Secondly, you could just buy a cup. But if you haven't seen the prices on cups these days, you don't know about how the current shortage in Asia has resulted in jacked-up cup prices worldwide. You have to put down maybe a grand just for a decent Dixie cup right now, and let's not even discuss the Styrafoam market. So that means you have get like a dozen co-workers together to go in on a cup and everybody has to take turns sharing it. Then someone has to make up a chart for who gets to use the cup at what time, and no one wants it after Steve who coughs a lot, etc, etc.

Lastly, ponder what might happen if can technology hadn't progressed as far as it did. Soda cans are crazy thin, like a piece of paper or something. What if they weren't thin at all, and had to be made with really thick walls instead? Then they'd weigh a lot more and probably break all the vending machines as they tumbled out into that little tray. And you can forget about recycling, since cans would weigh so much that no one would bother.

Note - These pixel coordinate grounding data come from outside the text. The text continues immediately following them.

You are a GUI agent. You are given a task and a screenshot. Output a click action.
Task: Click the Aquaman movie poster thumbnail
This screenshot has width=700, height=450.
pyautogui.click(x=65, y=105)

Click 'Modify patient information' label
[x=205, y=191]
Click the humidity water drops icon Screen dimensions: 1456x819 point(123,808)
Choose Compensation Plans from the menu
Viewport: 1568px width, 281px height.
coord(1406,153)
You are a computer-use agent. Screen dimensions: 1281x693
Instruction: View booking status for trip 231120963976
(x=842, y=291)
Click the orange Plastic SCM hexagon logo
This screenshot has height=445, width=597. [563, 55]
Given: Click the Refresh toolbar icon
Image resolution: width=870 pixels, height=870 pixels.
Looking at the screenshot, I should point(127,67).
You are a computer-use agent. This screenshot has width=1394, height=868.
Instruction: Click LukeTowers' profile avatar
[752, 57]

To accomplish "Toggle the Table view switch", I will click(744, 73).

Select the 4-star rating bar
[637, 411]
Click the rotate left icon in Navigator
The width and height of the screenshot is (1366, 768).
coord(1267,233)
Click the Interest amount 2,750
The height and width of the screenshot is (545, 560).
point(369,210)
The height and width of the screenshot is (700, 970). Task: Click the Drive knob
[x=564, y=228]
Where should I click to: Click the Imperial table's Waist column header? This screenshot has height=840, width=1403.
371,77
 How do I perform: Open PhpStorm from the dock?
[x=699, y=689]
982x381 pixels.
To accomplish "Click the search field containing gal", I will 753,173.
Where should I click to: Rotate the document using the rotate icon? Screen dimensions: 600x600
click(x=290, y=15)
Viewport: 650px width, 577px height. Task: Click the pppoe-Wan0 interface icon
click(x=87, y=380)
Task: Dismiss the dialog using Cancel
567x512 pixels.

Except for the homeless, of course. They love to pick up cans for money and blow it all on stuff like alcohol, posterboard, and cockfights. Continually picking up heavy objects builds muscle, so sooner or later we'd be faced with a nation of super-strong homeless people. They wouldn't even have to ask for money, they would just punch you in the neck and take it. And you'd have to just lie there on the ground, bleeding quietly, because if you protested they would kick you in the ribs and genitals.

I think we all owe a great big thank-you to our local bottling plant. For they are the only things keeping us from living our lives in constant fear of sticky hands and being shaken down by the gangs of the super-homeless. In that order.